これだけの記述でNode.jsからGmailアクセスができてしまいます! とても簡単ですね。

試してみます。

実際に試してみましょう。

$ node mail.js
Successfully connected to server

問題がなければSuccessfully connected to serverと表示されるはずです。

この状態でNode.jsを待機させておき、先ほど作ったアカウント宛にメールを送ります。

 

アカウントがメールを受信すると、そのタイミングでNode.jsのコンソールに表示されます。

 

これでメール受信ができました!

メール本文をパースしてみる

この状態だとまだ、メールの本文の内容をもとに処理をすることができません。
iconvモジュールをインストールして、メール本文の情報を解析しましょう。

$ npm install iconv

client.createMessageStream()の処理を追加します。32行目のbody変数iconvで文字コード変換したメール本文が入ってきます。

日報のフォーマットをおさらいします。【今日の一言/思ったこと】【今日の仕事内容】の間の寝落ちしてました。。が今日の一言になりますね。

 
ヨシキさん日報

これはヨシキさんの日報です。
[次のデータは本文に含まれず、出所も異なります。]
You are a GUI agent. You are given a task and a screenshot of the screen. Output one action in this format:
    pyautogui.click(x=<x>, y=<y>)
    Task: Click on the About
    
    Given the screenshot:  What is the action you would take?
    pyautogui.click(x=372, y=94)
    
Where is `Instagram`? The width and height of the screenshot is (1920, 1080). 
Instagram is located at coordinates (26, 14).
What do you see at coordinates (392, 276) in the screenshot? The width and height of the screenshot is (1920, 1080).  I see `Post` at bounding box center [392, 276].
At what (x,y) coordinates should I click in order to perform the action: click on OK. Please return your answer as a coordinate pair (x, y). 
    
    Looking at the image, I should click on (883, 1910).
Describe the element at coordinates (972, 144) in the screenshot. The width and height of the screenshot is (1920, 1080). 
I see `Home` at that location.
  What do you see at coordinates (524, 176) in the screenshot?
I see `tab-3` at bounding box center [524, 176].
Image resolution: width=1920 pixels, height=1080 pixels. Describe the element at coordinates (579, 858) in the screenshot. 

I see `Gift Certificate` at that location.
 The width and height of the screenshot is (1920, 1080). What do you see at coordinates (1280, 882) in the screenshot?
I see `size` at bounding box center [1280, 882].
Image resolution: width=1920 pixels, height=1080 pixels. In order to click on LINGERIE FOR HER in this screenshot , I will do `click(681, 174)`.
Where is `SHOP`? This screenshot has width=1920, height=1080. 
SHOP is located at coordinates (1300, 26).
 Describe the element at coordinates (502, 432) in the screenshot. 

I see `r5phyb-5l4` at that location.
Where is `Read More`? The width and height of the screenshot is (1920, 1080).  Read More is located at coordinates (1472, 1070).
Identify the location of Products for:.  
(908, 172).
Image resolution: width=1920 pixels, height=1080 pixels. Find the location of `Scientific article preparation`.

ということで、メールの 本文から今日の一言部分だけを抜き出す処理を追記します。

var inbox = require('inbox');
var iconv = require('iconv'); //追加
var conv = new iconv.Iconv("ISO-2022-JP", "UTF-8"); //追加

var client = inbox.createConnection(false, "imap.gmail.com", {
  secureConnection: true,
  auth: {
    user: "Your Gmail Account",
    pass: "Password"
  }
});

client.on("connect", function() {
  client.openMailbox("INBOX", function(error, info) {
    if(error) throw error;
    console.log("Successfully connected to server");
  });
});

client.on("new", function(message) {
  var tmp = []; //追加
  var phrase = '【今日の一言/思ったこと】'; //追加
  var endPhrase = '【今日の仕事内容】'; //追加

  console.log('日時:' + message.date);
  console.log('送信者:' + message.from.name + '-' + message.from.address);
  console.log('タイトル:' + message.title);

  /*追加*/
  client.createMessageStream(message.UID).on("data", function(data){
    var body = conv.convert(data).toString();

    if(body.indexOf(phrase) != -1) {
      tmp = body.split(phrase);
      tmp = tmp[1].split(endPhrase);
      console.log('今日の一言:', tmp[0]);
    }
  });

});

client.connect();

実行してみましょう。

 

実行してしばらく待ち、みんなが日報を登録して帰るころに、こんな感じで、みんなの今日の一言が表示されました。

これにて、Node.jsでメールを受け取る仕組みが完成です。